-- Task brief --
Continue the interview about the company's social enterprise work with OHO, starting after its last line.

-- Text provided --
=== Begin Enclosure ===

Another way that OHO has helped is by linking us with worthwhile charities and causes. OHO has deep relationships with a wide range of great charities and projects. Working with OHO enabled us to tap into these projects and took the hard work out finding and vetting projects that aligned with our company philosophy. OHO also ensured that these organisations understood our vision and were committed to providing us with regular feedback that we could use to demonstrate outcomes to our staff and stakeholders.

What practical initiatives have you implemented since working with OHO?


Registered Nutritionist Phil Sooveere proudly displaying translated booklets on a sanitation and nutrition program in Myanmar funded by a HHC grant

We are involved in all five streams of the OHO Social Enterprise Scheme. We provide 1: financial contributions, 2: product and service contributions, 3: time and resource contributions, 4: community contributions, and 5: the one percent contribution – in fact we’ve gone over and above this and allocate 10% of our annual turn over to community projects and good causes. As our business is rooted in the holistic medicine and health and wellness space, we like to support projects and charities that are also working in this space. Our preference is to support projects within our local community and within Australia however we have also provided financial and product contributions to international projects. OHO has helped us to look at where we can create the biggest impact with our resources, and sometimes this is overseas in developing countries.

What challenges has your company encountered in this process?

As our company was already committed to the principles of social enterprise, we haven’t had to make too many significant changes. Partnering with OHO has actually made it easier for us to do what we were already doing. There have been times however when the company has been under financial strain and it has been difficult to remain committed to our social causes. During these times, it has helped us to reflect on our core values and remind ourselves of the reasons we are engaged in social enterprise.

Has your company profited from its involvement with OHO?

=== End Enclosure ===

Collected data
=== Begin Enclosure ===

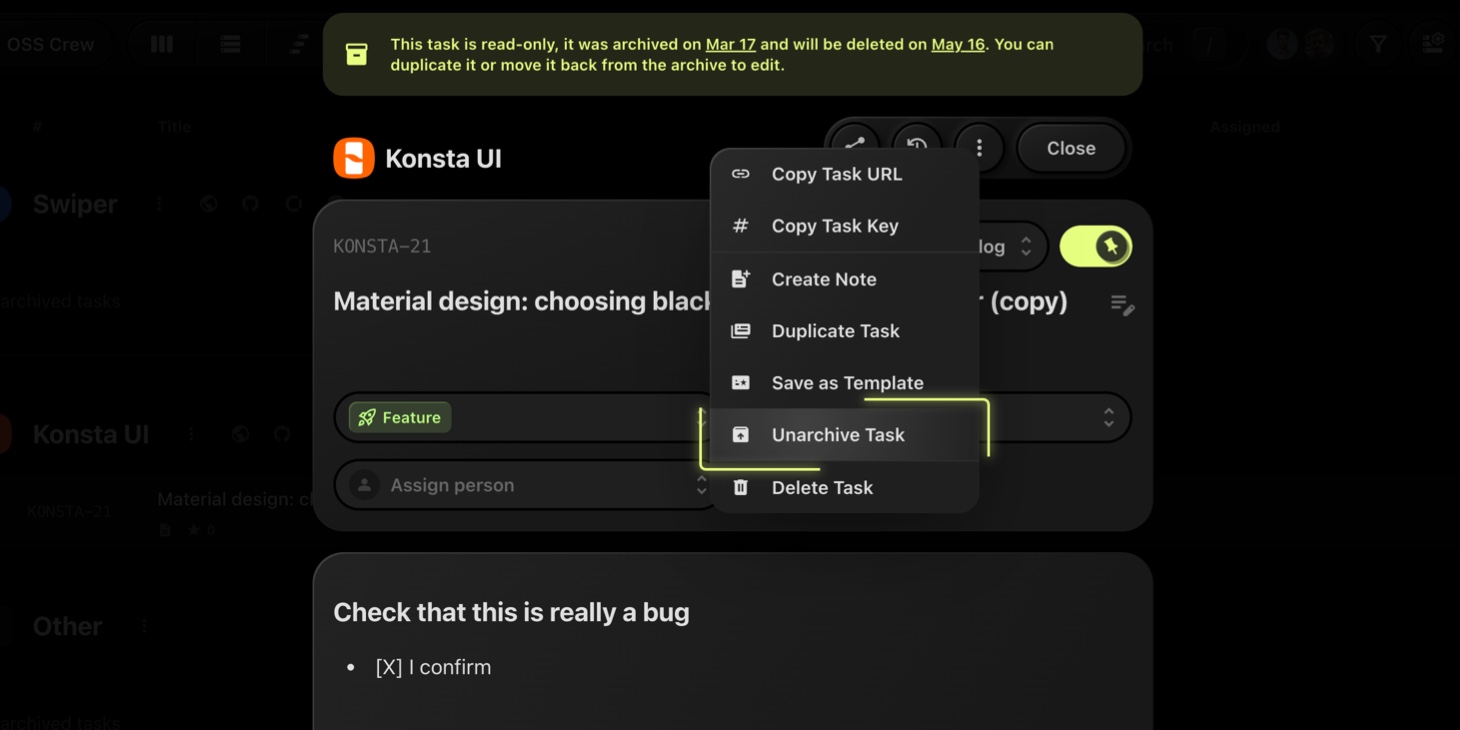Open the task history icon
Image resolution: width=1460 pixels, height=730 pixels.
pos(916,146)
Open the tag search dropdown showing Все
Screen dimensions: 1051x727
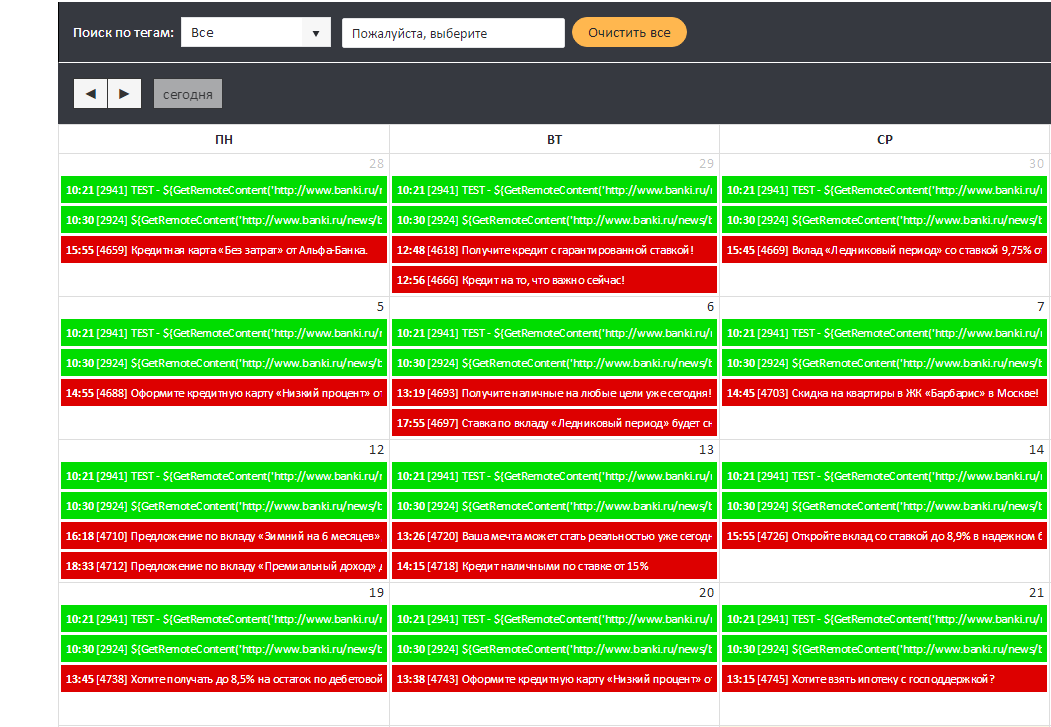pos(243,33)
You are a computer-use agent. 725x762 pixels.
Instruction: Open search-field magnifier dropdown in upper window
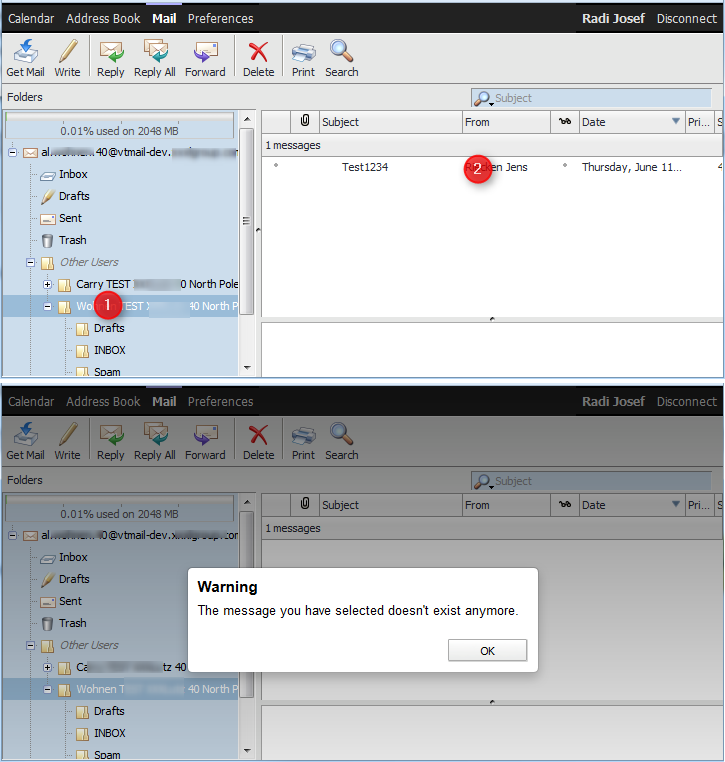click(484, 99)
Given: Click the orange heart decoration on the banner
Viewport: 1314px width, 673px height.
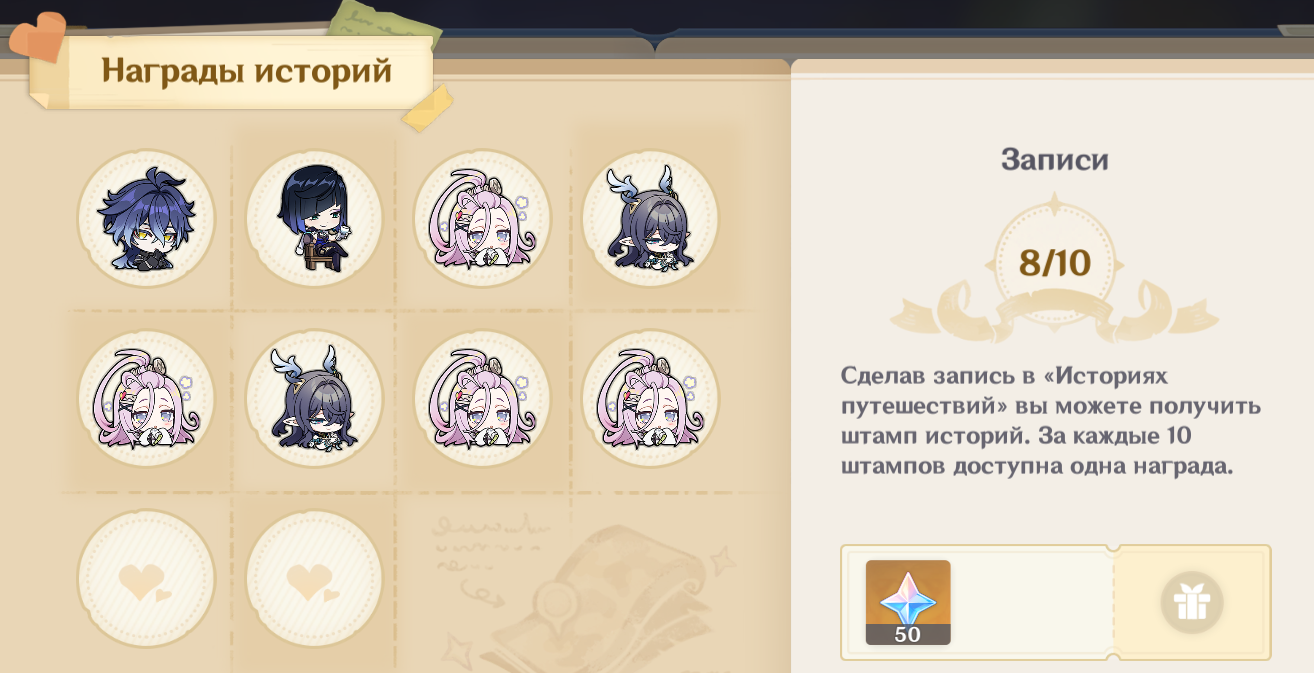Looking at the screenshot, I should [x=37, y=36].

=== End Enclosure ===

-- Output --
HHC has definitely benefited from its involvement with OHO. The feedback we receive from customers indicates that they are now aware and engaged in the projects and causes we are supporting through our work. The most unexpected benefit however has been the positive impact on our staff. Providing staff with feedback on our social enterprise initiatives has really boosted morale. Staff are noticeably more engaged, motivated and happy at work and report that they are proud to work for an organisation that is doing good and giving back to society. Even staff members who are engaged in the more mundane aspects of the company, at lower levels of responsibility, feel that they are making a difference by working for an organisation that is giving back to the community.

Do you have any tips for companies contemplating transitioning from a for-profit to a a not-just-for-profit? 

The three tips that I would offer to companies interested in becoming more socially engaged are:

Choose projects that really resonate with your customers and staff. The projects that we support are all in the health and wellness space as this is our primary business.

Commitment to the cause is essential.  Companies must be prepared to invest time, energy and resources and commitment from senior management is essential. If you invest in your social enterprise strategy then you will be richly rewarded.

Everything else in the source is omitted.